Copy out the kayak fishing trip report below word for word, from its first line to its last.

TEXT:
#####
August 2nd was the date of the Blue Water Kayak Classic hosted in the Corpus Christie area. The main targeted species was King fish, but there were minor categories such as; Spanish mackerel, cobia/ling and reef fish(red snapper, grouper, spade fish, etc).
Myself and a couple of others decided to fish the Padre Island National Seashore (PINS). The fee for entering is $10 for a 7 days pass or $20 for an annual pass. Four wheel drive is recommended for the beach. You can travel as far as 60 miles south along the beach.
The forecast called for rain and rough waters in the early morning. Therefore, we departed Katy, Texas around 6:30 am and made the 4 – 5 hour trip to our target destination. None of us had ever fished the PINS area before so we decided to enter the park beach front and drive south until we saw something that looked like it might be good fishing.
We drove approximately 5 miles when came across a helicopter pad and a large rig only a few miles off shore. We unloaded our stuff and was launching our kayaks around 12:30pm. We pointed our bows to main rig and started pedaling the 3 plus miles.
One the way out, I landed a small Spanish mackerel on a silver spoon. I also hooked a small shark which thankfully came unhooked at the kayak.
#####
DATA LINES:
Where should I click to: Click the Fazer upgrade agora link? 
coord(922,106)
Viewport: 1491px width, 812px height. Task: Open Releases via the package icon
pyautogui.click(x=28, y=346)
#####
TASK SOLUTION:
August 2nd was the date of the Blue Water Kayak Classic hosted in the Corpus Christie area. The main targeted species was King fish, but there were minor categories such as; Spanish mackerel, cobia/ling and reef fish(red snapper, grouper, spade fish, etc).
Myself and a couple of others decided to fish the Padre Island National Seashore (PINS). The fee for entering is $10 for a 7 days pass or $20 for an annual pass. Four wheel drive is recommended for the beach. You can travel as far as 60 miles south along the beach.
The forecast called for rain and rough waters in the early morning. Therefore, we departed Katy, Texas around 6:30 am and made the 4 – 5 hour trip to our target destination. None of us had ever fished the PINS area before so we decided to enter the park beach front and drive south until we saw something that looked like it might be good fishing.
We drove approximately 5 miles when came across a helicopter pad and a large rig only a few miles off shore. We unloaded our stuff and was launching our kayaks around 12:30pm. We pointed our bows to main rig and started pedaling the 3 plus miles.
One the way out, I landed a small Spanish mackerel on a silver spoon. I also hooked a small shark which thankfully came unhooked at the kayak.